Physical exercise: Mountain pose

Stand with your feet hip distance apart, both of the feet facing forward in the same direction. Press down into both feet, keep the knees slightly bent and arms down by your side with palms open. Then find your breath. As you breathe in, hold this position and as you exhale, try to extend through the fingertips and the crown of the head.

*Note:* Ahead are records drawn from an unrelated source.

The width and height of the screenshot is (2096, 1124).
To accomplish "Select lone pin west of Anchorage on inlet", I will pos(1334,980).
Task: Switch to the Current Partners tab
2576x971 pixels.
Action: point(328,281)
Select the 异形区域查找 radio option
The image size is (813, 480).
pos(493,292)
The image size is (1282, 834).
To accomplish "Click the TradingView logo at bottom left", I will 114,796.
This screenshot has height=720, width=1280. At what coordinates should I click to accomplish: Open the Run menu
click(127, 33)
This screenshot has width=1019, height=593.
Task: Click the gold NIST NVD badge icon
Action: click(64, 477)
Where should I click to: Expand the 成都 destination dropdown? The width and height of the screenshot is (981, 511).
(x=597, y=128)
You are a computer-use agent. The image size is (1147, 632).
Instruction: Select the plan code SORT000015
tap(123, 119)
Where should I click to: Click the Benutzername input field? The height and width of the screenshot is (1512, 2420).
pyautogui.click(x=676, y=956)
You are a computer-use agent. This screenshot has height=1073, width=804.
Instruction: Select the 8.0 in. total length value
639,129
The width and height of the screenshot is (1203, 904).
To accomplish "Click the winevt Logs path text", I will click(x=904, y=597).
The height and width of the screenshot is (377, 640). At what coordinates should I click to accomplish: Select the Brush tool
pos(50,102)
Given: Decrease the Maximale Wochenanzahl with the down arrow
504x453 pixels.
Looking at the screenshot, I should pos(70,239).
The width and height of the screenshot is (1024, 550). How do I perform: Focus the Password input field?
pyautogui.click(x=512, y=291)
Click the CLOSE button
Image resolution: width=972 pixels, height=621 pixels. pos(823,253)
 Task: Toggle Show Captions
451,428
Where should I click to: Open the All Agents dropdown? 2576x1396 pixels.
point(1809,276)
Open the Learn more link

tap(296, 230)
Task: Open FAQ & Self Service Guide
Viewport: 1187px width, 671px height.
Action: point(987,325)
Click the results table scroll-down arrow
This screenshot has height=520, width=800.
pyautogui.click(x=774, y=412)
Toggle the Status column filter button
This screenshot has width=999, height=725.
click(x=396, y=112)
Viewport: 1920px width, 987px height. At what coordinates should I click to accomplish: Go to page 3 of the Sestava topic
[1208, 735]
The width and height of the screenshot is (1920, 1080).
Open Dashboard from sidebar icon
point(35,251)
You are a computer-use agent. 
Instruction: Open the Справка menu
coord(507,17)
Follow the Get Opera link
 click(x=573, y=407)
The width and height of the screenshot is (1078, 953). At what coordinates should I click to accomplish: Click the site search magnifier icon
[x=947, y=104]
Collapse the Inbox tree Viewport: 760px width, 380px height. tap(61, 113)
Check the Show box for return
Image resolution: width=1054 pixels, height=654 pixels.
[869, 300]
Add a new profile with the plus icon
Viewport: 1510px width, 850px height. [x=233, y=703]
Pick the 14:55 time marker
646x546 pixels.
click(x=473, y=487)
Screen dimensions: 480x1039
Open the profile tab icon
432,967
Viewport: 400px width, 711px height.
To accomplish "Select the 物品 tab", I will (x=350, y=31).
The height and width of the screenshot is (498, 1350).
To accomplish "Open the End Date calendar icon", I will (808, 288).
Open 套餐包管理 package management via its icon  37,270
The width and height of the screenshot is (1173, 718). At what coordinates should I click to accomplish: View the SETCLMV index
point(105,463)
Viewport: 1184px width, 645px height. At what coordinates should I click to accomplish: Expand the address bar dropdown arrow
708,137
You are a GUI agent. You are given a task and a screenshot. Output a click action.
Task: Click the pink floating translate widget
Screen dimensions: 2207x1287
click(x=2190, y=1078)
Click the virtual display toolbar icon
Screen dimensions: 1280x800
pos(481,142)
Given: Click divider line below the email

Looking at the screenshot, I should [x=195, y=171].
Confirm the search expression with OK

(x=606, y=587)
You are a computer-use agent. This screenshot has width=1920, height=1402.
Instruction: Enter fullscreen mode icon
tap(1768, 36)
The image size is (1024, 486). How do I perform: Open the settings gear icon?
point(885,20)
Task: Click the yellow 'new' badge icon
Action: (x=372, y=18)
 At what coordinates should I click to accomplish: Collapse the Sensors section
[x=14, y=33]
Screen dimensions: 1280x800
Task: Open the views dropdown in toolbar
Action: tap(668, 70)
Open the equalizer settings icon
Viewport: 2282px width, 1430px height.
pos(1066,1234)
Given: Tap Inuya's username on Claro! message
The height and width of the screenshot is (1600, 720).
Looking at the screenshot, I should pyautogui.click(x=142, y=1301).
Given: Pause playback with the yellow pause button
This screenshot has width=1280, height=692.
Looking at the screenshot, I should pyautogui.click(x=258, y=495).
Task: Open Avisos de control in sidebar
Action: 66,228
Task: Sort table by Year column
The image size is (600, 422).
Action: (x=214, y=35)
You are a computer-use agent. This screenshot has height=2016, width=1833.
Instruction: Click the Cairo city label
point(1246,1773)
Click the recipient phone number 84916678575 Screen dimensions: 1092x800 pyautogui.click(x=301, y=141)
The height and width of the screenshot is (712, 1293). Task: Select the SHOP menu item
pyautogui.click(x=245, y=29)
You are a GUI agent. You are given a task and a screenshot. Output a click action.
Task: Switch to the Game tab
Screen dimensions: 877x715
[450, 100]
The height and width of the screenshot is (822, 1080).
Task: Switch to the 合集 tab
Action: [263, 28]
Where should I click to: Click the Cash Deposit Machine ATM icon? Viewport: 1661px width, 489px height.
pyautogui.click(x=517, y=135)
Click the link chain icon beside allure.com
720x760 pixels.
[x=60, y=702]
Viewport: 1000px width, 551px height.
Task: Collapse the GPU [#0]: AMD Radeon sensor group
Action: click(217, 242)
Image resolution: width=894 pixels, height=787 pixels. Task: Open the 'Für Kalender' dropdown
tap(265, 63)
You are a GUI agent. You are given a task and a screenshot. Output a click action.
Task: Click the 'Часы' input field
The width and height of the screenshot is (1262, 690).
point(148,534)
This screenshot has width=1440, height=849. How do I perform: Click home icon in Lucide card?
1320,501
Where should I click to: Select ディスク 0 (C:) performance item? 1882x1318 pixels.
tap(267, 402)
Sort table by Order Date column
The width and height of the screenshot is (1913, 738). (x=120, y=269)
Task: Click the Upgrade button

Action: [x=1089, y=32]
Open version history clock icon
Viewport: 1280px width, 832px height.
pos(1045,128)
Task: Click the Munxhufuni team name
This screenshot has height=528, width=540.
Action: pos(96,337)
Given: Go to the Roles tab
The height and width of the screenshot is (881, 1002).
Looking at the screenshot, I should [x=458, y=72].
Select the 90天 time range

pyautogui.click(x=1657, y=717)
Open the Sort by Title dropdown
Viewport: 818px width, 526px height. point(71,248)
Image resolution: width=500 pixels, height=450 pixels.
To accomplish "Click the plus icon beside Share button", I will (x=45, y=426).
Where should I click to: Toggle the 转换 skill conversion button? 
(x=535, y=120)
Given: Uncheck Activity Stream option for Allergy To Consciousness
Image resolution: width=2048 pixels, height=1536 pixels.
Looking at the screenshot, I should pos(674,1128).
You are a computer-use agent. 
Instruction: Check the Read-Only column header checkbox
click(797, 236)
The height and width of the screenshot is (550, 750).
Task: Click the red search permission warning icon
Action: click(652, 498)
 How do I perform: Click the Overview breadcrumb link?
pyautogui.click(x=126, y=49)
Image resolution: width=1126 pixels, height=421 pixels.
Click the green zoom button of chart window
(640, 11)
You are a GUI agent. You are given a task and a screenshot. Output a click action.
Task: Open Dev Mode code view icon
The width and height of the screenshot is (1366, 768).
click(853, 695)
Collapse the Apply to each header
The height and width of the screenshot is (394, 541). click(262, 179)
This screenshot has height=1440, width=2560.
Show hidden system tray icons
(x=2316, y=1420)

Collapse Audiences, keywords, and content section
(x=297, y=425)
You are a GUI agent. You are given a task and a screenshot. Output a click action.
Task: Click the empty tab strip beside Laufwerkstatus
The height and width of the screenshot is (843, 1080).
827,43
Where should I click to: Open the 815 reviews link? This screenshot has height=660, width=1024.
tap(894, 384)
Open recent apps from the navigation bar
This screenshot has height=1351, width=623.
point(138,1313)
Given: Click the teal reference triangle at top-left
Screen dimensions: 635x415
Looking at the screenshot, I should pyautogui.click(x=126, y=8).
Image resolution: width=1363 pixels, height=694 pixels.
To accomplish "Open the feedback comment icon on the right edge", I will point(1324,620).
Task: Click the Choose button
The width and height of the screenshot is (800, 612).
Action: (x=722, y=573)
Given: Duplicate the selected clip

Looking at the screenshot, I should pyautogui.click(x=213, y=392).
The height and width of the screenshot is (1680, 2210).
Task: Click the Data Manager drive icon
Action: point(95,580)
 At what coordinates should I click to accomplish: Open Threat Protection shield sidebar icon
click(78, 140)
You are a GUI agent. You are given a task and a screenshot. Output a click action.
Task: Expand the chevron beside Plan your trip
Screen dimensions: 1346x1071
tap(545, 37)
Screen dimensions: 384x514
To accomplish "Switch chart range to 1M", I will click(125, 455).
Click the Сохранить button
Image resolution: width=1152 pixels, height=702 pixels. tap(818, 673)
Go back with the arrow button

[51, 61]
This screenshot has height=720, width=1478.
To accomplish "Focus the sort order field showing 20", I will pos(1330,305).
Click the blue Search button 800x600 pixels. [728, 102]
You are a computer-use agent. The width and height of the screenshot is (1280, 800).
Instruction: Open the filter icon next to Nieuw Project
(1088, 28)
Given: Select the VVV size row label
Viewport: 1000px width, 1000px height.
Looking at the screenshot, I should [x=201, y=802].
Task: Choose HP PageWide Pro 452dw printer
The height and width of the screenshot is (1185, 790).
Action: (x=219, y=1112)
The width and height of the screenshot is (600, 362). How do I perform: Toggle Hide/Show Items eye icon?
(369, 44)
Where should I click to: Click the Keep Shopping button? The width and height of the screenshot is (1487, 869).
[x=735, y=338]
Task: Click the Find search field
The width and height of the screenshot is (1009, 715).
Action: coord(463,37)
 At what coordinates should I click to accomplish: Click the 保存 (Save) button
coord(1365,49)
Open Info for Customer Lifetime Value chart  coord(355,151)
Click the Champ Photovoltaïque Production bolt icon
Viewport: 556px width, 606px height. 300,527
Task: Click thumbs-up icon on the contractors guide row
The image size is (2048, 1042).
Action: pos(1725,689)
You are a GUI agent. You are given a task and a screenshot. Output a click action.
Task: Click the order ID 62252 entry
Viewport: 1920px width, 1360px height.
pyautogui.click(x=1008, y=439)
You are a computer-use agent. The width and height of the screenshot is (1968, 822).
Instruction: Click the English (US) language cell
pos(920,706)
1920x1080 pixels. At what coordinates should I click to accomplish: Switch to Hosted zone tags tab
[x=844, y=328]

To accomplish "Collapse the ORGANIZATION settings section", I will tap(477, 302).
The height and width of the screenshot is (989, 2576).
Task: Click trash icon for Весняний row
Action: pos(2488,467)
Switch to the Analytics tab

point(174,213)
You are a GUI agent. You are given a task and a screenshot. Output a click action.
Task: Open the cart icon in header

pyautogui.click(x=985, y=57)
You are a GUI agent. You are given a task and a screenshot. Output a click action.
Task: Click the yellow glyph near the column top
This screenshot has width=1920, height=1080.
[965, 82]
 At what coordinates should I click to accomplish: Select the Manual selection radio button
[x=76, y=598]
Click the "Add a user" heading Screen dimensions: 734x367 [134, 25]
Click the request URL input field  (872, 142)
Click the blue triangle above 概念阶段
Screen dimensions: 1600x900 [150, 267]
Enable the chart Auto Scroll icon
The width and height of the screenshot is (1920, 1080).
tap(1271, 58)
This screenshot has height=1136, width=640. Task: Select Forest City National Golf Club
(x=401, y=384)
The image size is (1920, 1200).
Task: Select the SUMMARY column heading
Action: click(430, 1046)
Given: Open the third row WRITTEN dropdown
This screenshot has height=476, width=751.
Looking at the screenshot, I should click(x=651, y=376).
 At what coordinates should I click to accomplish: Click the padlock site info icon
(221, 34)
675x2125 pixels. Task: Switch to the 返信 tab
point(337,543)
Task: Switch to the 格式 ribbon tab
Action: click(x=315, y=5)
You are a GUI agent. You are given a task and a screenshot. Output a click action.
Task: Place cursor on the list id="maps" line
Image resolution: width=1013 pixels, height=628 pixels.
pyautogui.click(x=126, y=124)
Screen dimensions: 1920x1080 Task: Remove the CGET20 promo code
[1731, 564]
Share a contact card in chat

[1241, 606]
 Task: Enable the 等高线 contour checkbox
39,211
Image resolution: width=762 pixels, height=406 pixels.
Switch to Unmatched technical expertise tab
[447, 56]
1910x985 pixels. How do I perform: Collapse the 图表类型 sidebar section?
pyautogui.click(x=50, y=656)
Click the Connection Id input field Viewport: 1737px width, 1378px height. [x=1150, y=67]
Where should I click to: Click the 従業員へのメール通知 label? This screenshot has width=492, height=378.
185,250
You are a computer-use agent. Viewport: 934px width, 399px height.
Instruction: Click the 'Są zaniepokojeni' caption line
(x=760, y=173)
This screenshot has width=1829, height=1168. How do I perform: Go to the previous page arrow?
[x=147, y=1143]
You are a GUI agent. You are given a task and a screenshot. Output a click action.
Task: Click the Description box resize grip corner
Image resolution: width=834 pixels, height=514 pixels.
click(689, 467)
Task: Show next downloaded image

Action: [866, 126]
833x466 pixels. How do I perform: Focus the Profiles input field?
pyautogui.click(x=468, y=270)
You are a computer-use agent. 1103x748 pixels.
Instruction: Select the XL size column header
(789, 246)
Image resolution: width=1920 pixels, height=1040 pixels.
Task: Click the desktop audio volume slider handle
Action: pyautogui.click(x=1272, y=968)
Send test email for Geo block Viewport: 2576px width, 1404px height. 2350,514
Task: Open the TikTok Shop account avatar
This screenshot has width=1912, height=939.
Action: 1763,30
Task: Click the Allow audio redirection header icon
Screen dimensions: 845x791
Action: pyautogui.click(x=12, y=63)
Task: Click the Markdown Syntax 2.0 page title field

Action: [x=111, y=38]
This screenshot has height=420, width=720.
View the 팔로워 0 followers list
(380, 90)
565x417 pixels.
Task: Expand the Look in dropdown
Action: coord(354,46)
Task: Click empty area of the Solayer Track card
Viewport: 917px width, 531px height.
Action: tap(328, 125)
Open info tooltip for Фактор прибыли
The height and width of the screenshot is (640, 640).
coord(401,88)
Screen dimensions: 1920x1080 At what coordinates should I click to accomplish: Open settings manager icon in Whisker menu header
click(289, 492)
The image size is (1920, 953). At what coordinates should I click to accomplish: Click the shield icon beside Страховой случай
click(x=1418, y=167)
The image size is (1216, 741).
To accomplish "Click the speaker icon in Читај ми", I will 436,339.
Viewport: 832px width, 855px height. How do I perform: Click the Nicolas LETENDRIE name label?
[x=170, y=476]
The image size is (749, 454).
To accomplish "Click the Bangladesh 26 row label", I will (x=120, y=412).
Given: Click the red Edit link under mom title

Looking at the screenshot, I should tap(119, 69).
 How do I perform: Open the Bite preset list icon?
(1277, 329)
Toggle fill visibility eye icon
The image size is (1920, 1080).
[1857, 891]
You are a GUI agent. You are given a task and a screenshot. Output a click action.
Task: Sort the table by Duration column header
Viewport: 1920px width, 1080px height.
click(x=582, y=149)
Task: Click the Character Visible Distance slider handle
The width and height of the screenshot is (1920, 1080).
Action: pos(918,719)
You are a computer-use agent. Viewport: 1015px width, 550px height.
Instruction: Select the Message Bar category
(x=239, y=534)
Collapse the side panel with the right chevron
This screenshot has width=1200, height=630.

You’ll feel yourself reclaiming the space between the joints in your back, which we can sometimes find are compressed due to everyday wear and tear and indeed gravity. Then you can allow yourself to notice what’s on your mind, what are you giving your attention to? Then direct your attention to your breath and just stand there, firmly rooting your feet into the floor and extending as you exhale, being with your breath, being with yourself. Stay here for as long as you like. You may well find that you are a pleasant person to be with.

Mindfulness practice

Practice a body scan using your newfound “what is” mantra. What (part of the body) is touching the ground/floor? What is touching the chair when you’re sitting? Allow your focus and attention to linger on each part of the body for as long as you like. It doesn’t have to take a long time.

Try practicing it for two minutes and you can practice it as many times in your day as you like. I always recommend practicing your focus at a time when you are not overwhelmed or in the midst of a difficult situation. That way, when you do enter a stressful situation, you can draw upon the reserves you have built up within yourself. It’s a very powerful tool to have at your disposal.